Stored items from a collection
┌──

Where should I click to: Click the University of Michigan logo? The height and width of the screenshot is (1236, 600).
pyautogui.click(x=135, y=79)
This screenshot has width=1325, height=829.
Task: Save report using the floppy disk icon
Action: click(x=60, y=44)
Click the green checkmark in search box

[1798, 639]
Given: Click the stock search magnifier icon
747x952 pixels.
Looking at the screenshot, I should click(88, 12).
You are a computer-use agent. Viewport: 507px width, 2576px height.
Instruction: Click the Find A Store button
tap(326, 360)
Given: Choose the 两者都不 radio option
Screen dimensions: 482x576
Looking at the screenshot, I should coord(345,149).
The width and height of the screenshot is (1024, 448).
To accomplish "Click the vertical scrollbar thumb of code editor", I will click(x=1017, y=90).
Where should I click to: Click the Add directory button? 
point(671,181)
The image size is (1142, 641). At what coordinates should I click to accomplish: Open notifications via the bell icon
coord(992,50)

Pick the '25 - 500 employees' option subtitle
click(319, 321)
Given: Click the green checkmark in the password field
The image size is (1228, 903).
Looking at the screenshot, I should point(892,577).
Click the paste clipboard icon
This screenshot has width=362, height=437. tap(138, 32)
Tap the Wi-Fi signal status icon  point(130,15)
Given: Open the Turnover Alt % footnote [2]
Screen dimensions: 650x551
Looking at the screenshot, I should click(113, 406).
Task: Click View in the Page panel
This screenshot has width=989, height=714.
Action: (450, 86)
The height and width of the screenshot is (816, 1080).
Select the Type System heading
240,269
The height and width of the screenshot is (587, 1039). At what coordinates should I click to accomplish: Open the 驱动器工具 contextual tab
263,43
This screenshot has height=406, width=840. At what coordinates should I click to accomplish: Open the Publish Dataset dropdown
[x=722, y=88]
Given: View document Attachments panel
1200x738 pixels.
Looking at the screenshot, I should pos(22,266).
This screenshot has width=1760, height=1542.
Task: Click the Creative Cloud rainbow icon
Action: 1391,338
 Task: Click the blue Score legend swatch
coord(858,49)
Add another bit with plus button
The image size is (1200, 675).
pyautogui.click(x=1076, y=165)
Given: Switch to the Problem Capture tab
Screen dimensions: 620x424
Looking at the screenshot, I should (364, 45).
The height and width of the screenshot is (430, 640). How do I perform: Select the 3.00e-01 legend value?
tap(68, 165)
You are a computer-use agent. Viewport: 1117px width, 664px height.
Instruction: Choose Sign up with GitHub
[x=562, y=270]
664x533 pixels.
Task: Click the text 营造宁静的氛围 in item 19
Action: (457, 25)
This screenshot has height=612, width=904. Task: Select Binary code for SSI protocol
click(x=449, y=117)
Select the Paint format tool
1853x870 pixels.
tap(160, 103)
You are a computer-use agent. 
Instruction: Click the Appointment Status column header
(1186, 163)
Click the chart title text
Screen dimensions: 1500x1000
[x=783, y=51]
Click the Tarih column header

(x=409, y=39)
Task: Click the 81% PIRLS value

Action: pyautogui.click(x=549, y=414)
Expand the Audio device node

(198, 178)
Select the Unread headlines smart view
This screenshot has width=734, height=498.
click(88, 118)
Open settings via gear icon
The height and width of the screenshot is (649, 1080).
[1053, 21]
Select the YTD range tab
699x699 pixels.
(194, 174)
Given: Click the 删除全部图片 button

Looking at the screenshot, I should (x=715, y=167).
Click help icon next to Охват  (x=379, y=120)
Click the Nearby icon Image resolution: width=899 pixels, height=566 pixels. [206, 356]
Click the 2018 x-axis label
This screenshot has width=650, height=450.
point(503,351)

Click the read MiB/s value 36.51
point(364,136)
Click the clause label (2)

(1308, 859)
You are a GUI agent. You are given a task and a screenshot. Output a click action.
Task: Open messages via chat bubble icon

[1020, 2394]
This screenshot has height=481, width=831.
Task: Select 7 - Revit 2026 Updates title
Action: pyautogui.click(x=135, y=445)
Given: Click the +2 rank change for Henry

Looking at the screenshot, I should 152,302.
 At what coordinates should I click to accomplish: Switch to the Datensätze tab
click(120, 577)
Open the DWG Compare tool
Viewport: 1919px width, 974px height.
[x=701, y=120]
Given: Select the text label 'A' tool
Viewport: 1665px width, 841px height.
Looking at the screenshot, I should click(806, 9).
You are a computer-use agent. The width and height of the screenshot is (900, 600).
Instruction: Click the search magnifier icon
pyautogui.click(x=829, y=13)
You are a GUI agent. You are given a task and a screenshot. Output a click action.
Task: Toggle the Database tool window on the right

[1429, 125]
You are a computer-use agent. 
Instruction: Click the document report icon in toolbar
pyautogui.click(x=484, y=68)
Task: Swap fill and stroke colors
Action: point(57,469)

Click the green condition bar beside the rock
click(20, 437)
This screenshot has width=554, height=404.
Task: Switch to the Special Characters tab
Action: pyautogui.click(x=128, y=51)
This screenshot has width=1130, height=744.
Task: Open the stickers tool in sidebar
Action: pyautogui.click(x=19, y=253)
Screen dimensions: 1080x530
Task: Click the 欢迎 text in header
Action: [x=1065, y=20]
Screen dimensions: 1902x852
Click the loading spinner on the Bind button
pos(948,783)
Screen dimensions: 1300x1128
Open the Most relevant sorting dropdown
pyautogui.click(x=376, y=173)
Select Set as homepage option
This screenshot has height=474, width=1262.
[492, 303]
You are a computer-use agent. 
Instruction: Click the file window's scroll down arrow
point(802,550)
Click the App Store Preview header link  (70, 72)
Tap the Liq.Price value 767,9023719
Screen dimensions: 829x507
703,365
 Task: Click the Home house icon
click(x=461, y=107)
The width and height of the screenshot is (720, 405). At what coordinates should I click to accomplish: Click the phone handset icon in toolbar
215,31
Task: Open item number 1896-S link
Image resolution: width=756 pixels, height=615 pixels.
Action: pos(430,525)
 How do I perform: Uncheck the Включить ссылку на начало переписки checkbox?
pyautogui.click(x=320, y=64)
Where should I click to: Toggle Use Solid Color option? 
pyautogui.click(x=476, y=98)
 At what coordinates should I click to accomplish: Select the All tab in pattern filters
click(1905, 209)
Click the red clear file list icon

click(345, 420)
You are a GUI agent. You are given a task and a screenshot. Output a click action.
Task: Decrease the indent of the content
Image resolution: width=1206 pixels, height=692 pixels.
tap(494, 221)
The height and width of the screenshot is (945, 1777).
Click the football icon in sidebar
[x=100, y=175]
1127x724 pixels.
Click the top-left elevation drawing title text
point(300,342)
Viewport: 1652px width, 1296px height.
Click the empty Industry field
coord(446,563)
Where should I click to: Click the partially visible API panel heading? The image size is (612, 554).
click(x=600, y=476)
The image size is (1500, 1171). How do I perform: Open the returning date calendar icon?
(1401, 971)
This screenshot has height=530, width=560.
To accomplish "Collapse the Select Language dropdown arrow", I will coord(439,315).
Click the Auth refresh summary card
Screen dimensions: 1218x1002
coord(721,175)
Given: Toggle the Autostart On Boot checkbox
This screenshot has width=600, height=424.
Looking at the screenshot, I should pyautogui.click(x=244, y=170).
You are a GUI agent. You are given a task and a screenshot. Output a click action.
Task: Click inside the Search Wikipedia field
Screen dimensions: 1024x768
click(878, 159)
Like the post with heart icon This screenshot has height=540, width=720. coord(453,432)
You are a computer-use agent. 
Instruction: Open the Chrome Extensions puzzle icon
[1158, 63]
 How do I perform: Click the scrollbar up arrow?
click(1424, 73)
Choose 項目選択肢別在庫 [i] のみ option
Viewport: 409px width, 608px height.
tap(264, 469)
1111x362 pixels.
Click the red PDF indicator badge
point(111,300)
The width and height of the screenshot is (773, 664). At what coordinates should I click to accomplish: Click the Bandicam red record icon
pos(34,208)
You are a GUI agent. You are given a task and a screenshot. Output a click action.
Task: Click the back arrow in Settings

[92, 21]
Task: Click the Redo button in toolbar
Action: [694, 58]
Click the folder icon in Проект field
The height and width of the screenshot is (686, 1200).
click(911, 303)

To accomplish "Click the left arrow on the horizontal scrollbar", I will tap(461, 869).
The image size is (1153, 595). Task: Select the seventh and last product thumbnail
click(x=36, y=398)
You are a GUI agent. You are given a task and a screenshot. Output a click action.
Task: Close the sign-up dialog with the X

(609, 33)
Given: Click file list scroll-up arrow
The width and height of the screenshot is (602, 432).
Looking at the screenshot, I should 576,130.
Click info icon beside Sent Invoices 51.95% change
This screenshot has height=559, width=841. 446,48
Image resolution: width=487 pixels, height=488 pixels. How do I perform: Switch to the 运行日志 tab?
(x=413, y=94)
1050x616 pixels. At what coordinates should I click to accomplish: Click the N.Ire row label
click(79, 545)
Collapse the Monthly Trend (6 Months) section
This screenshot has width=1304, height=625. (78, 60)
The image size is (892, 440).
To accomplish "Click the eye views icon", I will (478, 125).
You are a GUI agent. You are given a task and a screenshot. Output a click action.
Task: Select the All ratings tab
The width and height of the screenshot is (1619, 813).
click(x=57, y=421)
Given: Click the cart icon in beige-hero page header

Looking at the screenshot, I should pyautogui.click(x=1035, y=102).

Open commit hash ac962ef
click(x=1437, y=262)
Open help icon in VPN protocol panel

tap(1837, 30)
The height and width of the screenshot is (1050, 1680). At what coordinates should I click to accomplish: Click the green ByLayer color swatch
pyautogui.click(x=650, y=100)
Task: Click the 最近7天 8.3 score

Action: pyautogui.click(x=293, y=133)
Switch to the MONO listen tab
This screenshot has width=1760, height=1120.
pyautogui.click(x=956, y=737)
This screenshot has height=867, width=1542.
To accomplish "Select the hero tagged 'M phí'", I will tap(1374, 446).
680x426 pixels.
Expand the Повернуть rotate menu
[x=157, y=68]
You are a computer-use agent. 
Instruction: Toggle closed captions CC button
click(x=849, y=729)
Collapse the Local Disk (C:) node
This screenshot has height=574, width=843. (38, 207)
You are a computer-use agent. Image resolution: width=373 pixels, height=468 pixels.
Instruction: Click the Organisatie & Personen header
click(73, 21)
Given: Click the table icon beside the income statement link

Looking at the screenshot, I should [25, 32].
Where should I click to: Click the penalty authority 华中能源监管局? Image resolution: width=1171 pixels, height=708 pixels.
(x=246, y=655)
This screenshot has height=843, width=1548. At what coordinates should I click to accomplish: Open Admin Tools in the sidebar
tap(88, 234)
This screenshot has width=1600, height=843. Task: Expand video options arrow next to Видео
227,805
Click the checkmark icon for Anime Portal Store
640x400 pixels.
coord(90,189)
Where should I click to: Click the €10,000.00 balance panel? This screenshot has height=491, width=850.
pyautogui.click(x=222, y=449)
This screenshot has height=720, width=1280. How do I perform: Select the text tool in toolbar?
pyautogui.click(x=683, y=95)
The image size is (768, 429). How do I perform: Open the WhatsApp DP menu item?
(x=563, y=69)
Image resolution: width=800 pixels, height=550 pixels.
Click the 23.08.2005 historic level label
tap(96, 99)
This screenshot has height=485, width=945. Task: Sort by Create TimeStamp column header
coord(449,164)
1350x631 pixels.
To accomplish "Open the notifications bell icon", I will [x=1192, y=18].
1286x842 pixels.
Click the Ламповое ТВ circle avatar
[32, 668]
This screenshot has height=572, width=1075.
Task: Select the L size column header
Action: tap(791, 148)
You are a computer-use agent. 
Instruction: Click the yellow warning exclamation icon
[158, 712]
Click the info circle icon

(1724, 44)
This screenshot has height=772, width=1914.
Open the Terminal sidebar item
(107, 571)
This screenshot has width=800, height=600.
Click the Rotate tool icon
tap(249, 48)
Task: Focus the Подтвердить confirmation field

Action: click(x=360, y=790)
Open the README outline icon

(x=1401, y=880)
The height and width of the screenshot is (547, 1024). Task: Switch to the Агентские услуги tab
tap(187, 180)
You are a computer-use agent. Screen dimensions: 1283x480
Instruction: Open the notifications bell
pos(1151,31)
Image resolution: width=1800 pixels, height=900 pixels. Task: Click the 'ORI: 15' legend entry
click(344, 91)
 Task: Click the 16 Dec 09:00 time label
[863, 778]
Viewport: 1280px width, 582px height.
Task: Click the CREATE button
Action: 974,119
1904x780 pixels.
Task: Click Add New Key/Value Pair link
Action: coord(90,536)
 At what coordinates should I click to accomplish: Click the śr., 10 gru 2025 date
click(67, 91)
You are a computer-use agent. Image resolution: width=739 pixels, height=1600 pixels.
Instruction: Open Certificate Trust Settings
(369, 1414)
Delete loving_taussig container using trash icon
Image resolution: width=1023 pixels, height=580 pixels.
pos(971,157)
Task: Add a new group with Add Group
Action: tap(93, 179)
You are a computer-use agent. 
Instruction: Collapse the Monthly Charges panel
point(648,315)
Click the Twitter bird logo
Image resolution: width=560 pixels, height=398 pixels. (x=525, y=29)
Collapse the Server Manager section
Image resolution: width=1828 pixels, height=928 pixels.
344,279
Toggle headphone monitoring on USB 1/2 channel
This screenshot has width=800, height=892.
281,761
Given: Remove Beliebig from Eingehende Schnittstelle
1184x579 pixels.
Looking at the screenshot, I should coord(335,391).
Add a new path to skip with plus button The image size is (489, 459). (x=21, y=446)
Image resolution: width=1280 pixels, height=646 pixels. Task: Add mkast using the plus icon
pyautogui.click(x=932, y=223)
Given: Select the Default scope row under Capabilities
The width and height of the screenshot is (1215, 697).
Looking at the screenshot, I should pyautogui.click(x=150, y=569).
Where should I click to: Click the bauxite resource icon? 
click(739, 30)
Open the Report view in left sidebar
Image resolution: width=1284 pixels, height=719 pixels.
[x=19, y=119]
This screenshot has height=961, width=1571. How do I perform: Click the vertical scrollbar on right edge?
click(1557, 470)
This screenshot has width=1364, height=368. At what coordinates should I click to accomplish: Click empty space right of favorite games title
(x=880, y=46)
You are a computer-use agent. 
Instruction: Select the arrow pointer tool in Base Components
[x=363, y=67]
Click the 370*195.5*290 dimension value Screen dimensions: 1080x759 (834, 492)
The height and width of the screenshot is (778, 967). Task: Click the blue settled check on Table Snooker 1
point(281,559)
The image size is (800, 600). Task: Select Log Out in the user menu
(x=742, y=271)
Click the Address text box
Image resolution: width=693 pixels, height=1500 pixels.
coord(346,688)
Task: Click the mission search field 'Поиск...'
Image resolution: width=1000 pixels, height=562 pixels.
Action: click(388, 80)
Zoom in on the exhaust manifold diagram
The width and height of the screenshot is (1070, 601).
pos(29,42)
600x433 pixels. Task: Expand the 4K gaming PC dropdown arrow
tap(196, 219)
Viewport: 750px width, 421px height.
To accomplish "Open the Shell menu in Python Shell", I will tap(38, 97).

└──

Every line from the line containing "Open the Terminal sidebar item" through the line containing "Given: Select the Default" in the records above must be retyped exactly. Leave out the rest.

▸ **EXERCISE RESULT**
Open the Terminal sidebar item
(107, 571)
This screenshot has width=800, height=600.
Click the Rotate tool icon
tap(249, 48)
Task: Focus the Подтвердить confirmation field

Action: click(x=360, y=790)
Open the README outline icon

(x=1401, y=880)
The height and width of the screenshot is (547, 1024). Task: Switch to the Агентские услуги tab
tap(187, 180)
You are a computer-use agent. Screen dimensions: 1283x480
Instruction: Open the notifications bell
pos(1151,31)
Image resolution: width=1800 pixels, height=900 pixels. Task: Click the 'ORI: 15' legend entry
click(344, 91)
 Task: Click the 16 Dec 09:00 time label
[863, 778]
Viewport: 1280px width, 582px height.
Task: Click the CREATE button
Action: 974,119
1904x780 pixels.
Task: Click Add New Key/Value Pair link
Action: coord(90,536)
 At what coordinates should I click to accomplish: Click the śr., 10 gru 2025 date
click(67, 91)
You are a computer-use agent. Image resolution: width=739 pixels, height=1600 pixels.
Instruction: Open Certificate Trust Settings
(369, 1414)
Delete loving_taussig container using trash icon
Image resolution: width=1023 pixels, height=580 pixels.
pos(971,157)
Task: Add a new group with Add Group
Action: tap(93, 179)
You are a computer-use agent. 
Instruction: Collapse the Monthly Charges panel
point(648,315)
Click the Twitter bird logo
Image resolution: width=560 pixels, height=398 pixels. (x=525, y=29)
Collapse the Server Manager section
Image resolution: width=1828 pixels, height=928 pixels.
344,279
Toggle headphone monitoring on USB 1/2 channel
This screenshot has width=800, height=892.
281,761
Given: Remove Beliebig from Eingehende Schnittstelle
1184x579 pixels.
Looking at the screenshot, I should coord(335,391).
Add a new path to skip with plus button The image size is (489, 459). (x=21, y=446)
Image resolution: width=1280 pixels, height=646 pixels. Task: Add mkast using the plus icon
pyautogui.click(x=932, y=223)
Given: Select the Default scope row under Capabilities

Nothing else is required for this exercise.